● Texte fourni

6.- Enfin, Israël ayant avancé que « la Palestine, compte tenu de la responsabilité qui est la sienne dans les actes de violence auxquels le mur vise à parer, commis contre Israël et sa population, ne saurait demander à la Cour de remédier à une situation résultant de ses propres actes illicites », « la Cour souligne[...] que c’est l’Assemblée générale qui a sollicité un avis consultatif, et qu’un tel avis serait donné à l’Assemblée générale et non à un Etat ou une entité déterminés. »
En conséquence, la Cour estime qu’il n’existe aucune raison décisive pour qu’elle use de son pouvoir discrétionnaire de ne pas donner l’avis demandé par l’Assemblée générale.
Le reste de l’avis cherche à répondre à la question posée. La démarche est expliquée au paragraphe 69 : « La Cour effectuera tout d’abord une brève analyse du statut du territoire en cause, puis décrira les ouvrages construits ou en cours de construction sur ce territoire. Elle indiquera ensuite quel est le droit applicable, avant de rechercher si celui-ci a été méconnu. »
Population occupée,
droit aux droits
Pour analyser le statut du territoire concerné par le Mur, la CIJ fait un bref historique qui commence par le mandat britannique, considérant que le « mandat a été créé dans l’intérêt des habitants du territoire et de l’humanité en général ». Puis elle cite la résolution de l’ONU décidant du plan de partage (refusé par la population arabe de Palestine) et la guerre de 1948-49 dont la convention d’armistice signée entre l’Etat d’Israël nouvellement proclamé et le royaume de Jordanie fixait la ligne d’armistice à ce que l’on a appelé par la suite la « Ligne verte ». Elle rappelle ensuite que c’est au cours de la guerre de 1967 que « les forces armées israéliennes occupèrent l’ensemble des territoires qui avaient constitué la Palestine sous mandat britannique (y compris les territoires désignés sous le nom de Cisjordanie situés à l’est de la Ligne verte). » La relation des événements survenus jusqu’à aujourd’hui aboutit à la conclusion de la Cour selon laquelle « Les territoires situés entre la Ligne verte et l’ancienne frontière orientale de la Palestine sous mandat (y compris Jérusalem-Est) demeurent des territoires occupés et Israël y a conservé la qualité de puissance occupante. »
Il n’est nul besoin de revenir ici sur la description du mur - l’avis lui consacre trois pages - que le lecteur connaît. En revanche, il est intéressant d’examiner la longue analyse qui suit (paragraphes 86 à 112) des textes de droit international pertinents ; la Cour a pris soin de développer cette partie car Israël conteste l’applicabilité de certains de ces textes à la situation dont il est question.

● Données du jeu
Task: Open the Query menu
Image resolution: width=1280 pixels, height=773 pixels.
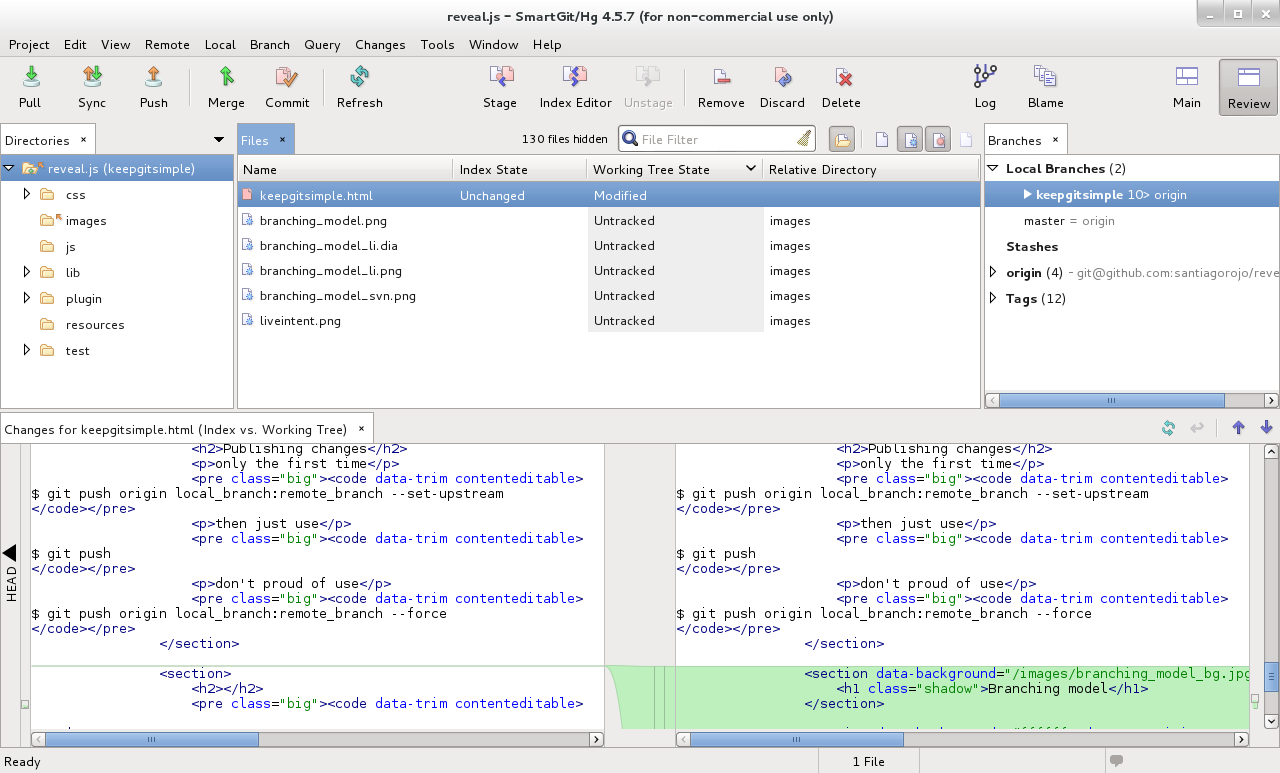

==

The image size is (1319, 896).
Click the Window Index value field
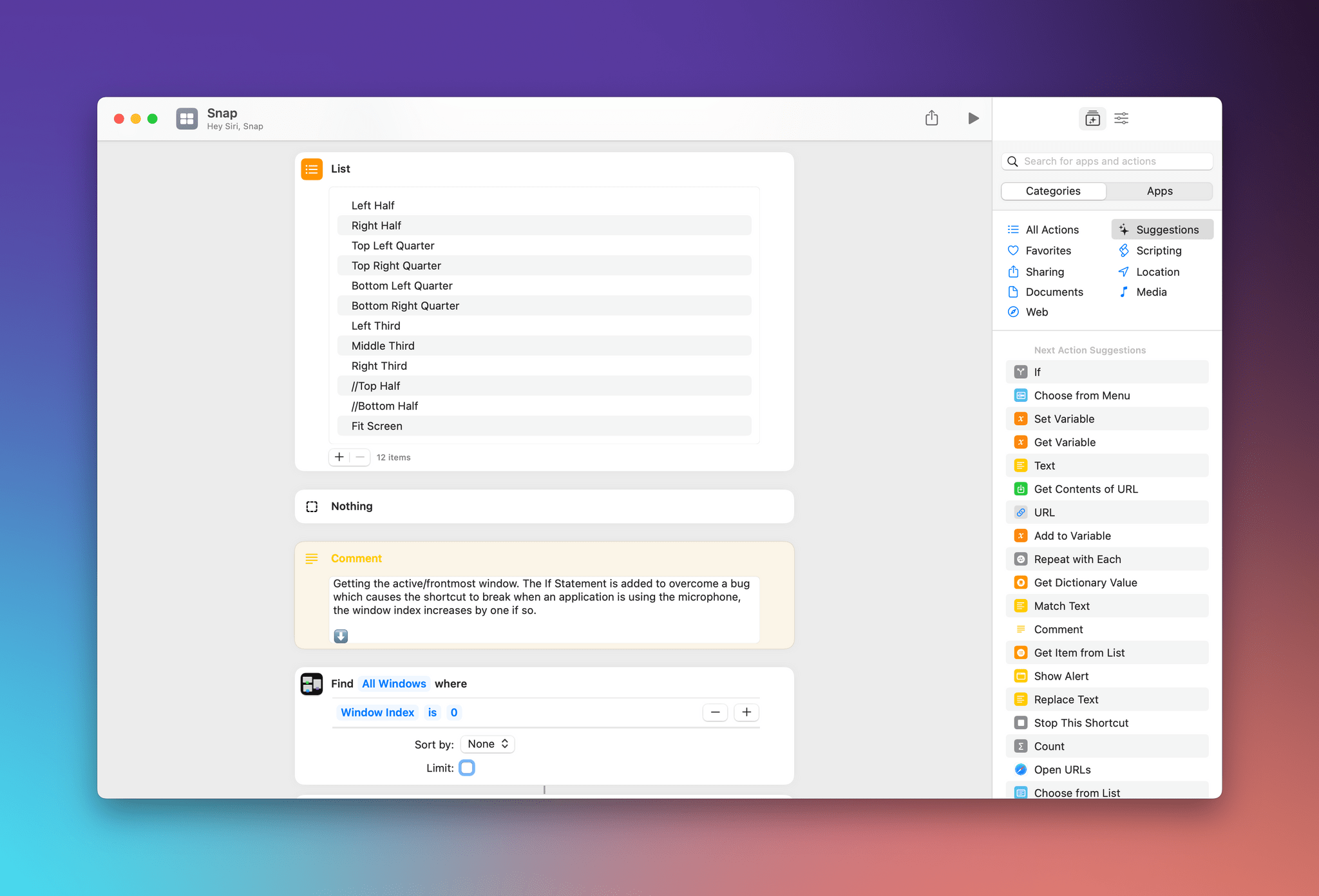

● Consigne
Selon le texte sur l'avis consultatif relatif au mur, pourquoi la Cour a-t-elle longuement développé son analyse des textes de droit international pertinents (paragraphes 86 à 112) ? Répondez en une ou deux phrases.

● Résultat
La Cour a développé cette partie parce qu'Israël conteste l'applicabilité de certains de ces textes à la situation en question.